If North Korea does turn out to be behind the $81 million Bangladesh cyber heist, it will be only the latest example of the isolated communist state engaging in criminal activity to generate hard currency for its hereditary regime.
“Software developers … leave unique fingerprints behind,” said Colin McKinty, vice president for cybersecurity strategy at BAE Systems Applied Intelligence, whose team found identical functionalities in several sets of malware they analyzed.
The team were “following a chain of evidence … joining a picture together,” he said. The evidence trail led back from the Bangladesh heist — in which hackers compromised the victim’s computer network and sent money transfer orders through the Swift interbank messaging system — through a similar attempted attack against a Vietnamese bank last year, and finally to the malware used in the crippling Sony hack, which dumped gigabytes of confidential and embarrassing data on the web after wiping clean the servers and PCs on the company’s network.
It was that wiper function — and the precise way it was carried out — that led BAE to conclude the the same coder or team of coders was behind the various hacker tools. The tools were also all written in the same outdated programming language and contained near identical character strings.
“We believe that the same coder is central to these attacks,” wrote the BAE researchers in a blog post earlier this year.
The company was hired last month by Swift to help investigate the theft and shore up its customer security.
While it is theoretically possible the authors of the Bangladesh heist malware deliberately re-used code from earlier attacks and compiled it in the 1998-era C++ 6.0 language, it is “very unlikely,” said McKinty. But he added, “We haven’t determined who is behind these attacks.”
“Who the coder is, who they work for, and what their motivation is for conducting these attacks cannot be determined from the digital evidence alone,” wrote the researchers.
These are not meaningless caveats. A “black hat” coder might sell modified versions of their tools to several customers. A gang of hackers-for-hire might rent their skills to Pyongyang and later to cyber thieves seeking to rob Asian banks.
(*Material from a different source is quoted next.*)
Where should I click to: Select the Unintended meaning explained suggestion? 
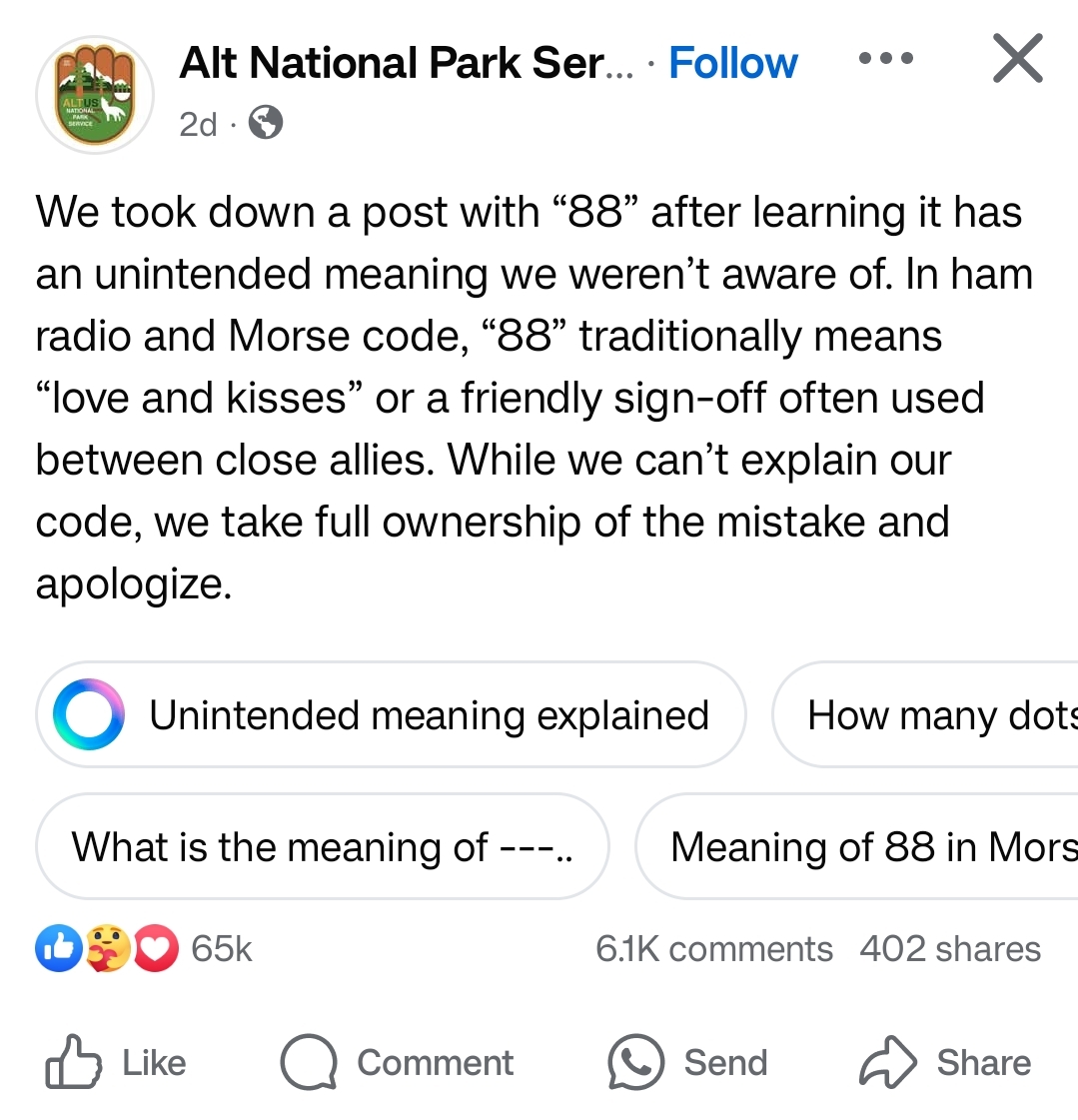[391, 714]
North Korea’s elite hackers might even be moonlighting — using their skills and tools for their own personal benefit in their off-duty hours.
“Just because it’s done by state actor, doesn’t mean it’s necessarily a state act,” said one former U.S. intelligence official who follows North Korea.
But they added, “It certainly wouldn’t be the first time [Pyongyang] had gotten involved in criminal activities to get hard currency.”
Just last month, South Korean officials blamed the North for a massive campaign of personal data theft directed against South Korean consumers — and designed to make money for the regime they said.
Pyongyang earns as much as $1 billion a year from criminal activities including forging $100 bills, counterfeiting global cigarette brands and refining, making and selling drugs including heroin and methamphetamine, according to an assessment last week from the Center for Strategic and International Studies.